When asked why they chose these use cases, Sami emphasized that lightweight Li-S cells can really shine in mobility use cases where weight impacts performance. They also hope this technology will help extend the range of electric cars in the future as well.
“Lithium sulfur battery” [are] “They have an incredibly high energy per weight, which makes them very useful for many applications, including things that move and things that fly,” he said, citing transport, mobility and “mobile robots” as particularly interesting application areas. I am listing it.
“In the field of drones, being able to fly longer and farther is a clear advantage,” he adds. “As such, this market is an early adopter of lithium-sulfur batteries as it provides significant performance improvements to drones and allows them to do more with our batteries than the batteries currently on the market. I think there is.”
Given these types of use cases, TechCrunch suggests the defense industry could be a future customer for Molyon's technology.
“That could potentially be an interesting application and potential customer,” Sami answered, a little half-heartedly. “However, we are still in the early stages of our efforts. We are focused on cathodes and batteries, and looking at potential applications and customers in the future.”
“I think these batteries have the potential to be used in many applications where range, or distance, is important. We are determining where batteries can make that difference,” he added.
Commenting on the funding in a statement of support, Plural partner Karina Nami said: That could challenge traditional suppliers. ”
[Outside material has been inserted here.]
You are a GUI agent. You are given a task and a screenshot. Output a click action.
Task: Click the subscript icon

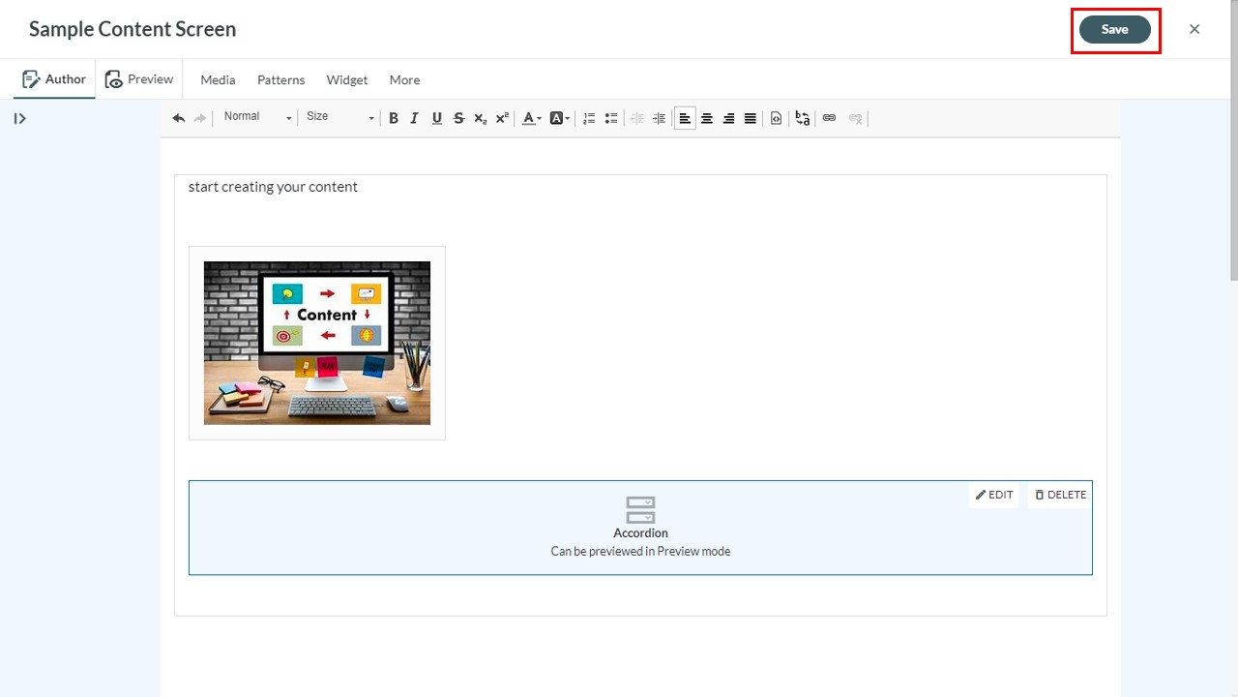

Max Bautin, general partner at IQ Capital, added: “Molyon has made a breakthrough discovery in materials science that will revolutionize the energy density of batteries and open up a huge market. We are already demonstrating the passion and experience of the Molyon team and the potential of the technology. We are very impressed with the maturity of Molyon and are pleased to be supporting them at this exciting point in their business as they scale up from their first pilot facility.”